NEW YORK (AP) — As a masterful character actor and early product of postwar, Method-style theater, Eli Wallach wore countless faces, disappearing into them all. But he was always propelled — in acting and in life — by a mischievousness and an abiding playfulness that made him a tireless performer, an enduring family man and, of course, one immortal scoundrel.
“I never lost my appetite for acting,” Wallach wrote in his 2005 memoir “The Good, the Bad, and Me,” named after his most famous film. “I feel like a magician.”
Wallach died Tuesday evening from natural causes after 98 years of life, 66 years of marriage and some 100 films, including several he made in his 90s. His son, Peter Wallach, confirmed his death Wednesday.
The versatile, raspy-voiced actor was a mainstay of Tennessee Williams’ plays (he won a Tony Award for “The Rose Tattoo” in 1951) and an original member of the Actors Studio in the early days of Method acting. But the most notable credit in his prolific career was “The Good, the Bad and the Ugly,” in which he played the rascally Mexican outlaw Tuco.

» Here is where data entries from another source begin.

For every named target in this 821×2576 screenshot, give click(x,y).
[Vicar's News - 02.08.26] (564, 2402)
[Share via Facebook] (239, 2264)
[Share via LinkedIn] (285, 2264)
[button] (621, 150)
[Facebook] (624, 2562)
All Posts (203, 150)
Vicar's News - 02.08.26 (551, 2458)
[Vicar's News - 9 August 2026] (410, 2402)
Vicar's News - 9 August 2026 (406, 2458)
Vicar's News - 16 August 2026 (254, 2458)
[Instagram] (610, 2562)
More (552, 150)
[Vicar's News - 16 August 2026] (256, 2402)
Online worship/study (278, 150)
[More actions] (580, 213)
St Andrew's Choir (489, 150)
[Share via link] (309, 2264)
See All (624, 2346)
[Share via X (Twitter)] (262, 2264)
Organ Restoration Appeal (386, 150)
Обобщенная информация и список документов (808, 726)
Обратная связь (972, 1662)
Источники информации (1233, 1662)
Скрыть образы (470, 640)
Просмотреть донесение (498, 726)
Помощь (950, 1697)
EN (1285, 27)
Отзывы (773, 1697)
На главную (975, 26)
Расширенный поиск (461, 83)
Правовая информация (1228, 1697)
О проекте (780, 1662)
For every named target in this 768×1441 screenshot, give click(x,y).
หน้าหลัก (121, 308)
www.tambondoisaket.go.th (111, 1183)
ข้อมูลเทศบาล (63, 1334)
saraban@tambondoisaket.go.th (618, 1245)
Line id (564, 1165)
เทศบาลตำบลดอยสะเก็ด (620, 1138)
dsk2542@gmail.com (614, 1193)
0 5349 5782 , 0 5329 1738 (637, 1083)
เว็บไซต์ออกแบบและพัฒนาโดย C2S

As the Ugly of the title, he stole Sergio Leone’s 1966 spaghetti Western from the Good, Clint Eastwood, with lines like: “When you have to shoot, shoot, don’t talk.”
“Everywhere I go, someone will recognize me from ‘The Good, the Bad and the Ugly’ and start whistling the theme song,” he said in a 2003 interview, referring to Ennio Morricone’s famous score. “I can feel when it’s going to happen.”
Wallach never won an Oscar, but he was given an honorary Academy Award in 2010, hailed as the “quintessential chameleon.”
“I’ve played more bandits, thieves, killers, warlords, molesters and Mafiosi than you could shake a stick at,” Wallach said, accepting the award from Eastwood.
Wallach’s personal life, he added, was more placid and law-abiding: He loved collecting antique clocks, watching tennis and telling stories.